start Text excerpt

Quite frankly it makes believeing that she even likes me difficult at times. So... I guess what I'm saying if it is possible to communicate, do so, let him know the things he does that hurt you. If he brsuhes them off as "you shouldn't be hurt by that" simply tell him that you understand why he might not think it should hurt, but it does. Tell him you really don't beleive he is doing it to hurt you, but it does.

Just to be give you a heads up. While a woamn in this situation feels like the guy is just using her as a warm orifice. The guy feels like the woman is using sex a a tool to either punish or reward with...or to get what she wants with (actions, things..money). HE feels if she loved me, she would WANT to be with me.

It's funny but a guy in this situation is often wondering why women like to say sex is for LOVE and that men think it is just for LUST, because from this point of view he feells HE is the one associating SEX with LOVE and that SHE is simply using it like a Comodity, a reward/punishment system, certainly not love.

end Text excerpt
start Raw data

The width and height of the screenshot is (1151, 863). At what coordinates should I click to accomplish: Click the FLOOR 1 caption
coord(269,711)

end Raw data

> [Exercise set]
**A.** According to the relationship post above, what does the man in this situation feel the woman is using sex as?
**B.** Write a continuation of the relationship post, picking up right after its final sentence.

> [Answers to the exercise]
**A.** He feels she is using sex as a tool to punish or reward him, or to get what she wants, such as actions, things, or money.

**B.**
Not saying that is real but if you take the time to look, there is often quite a bit of APPARENT reality there.

In the end as with most things...communication is the key to getting it worked out. It really helps when both can admit they were not being thier best AND not blaming their actions on the other person.

Don't argue about who started this downward circle. Wether it was he pulling away from your emotinoal need or you pulling away from his needs (sex can be quite emotional as you know so don't pass it off as JUST his physical needs - God gave us hands for that)

Last edited by OneMarriedGuy; 04-25-2010 at 07:05 PM.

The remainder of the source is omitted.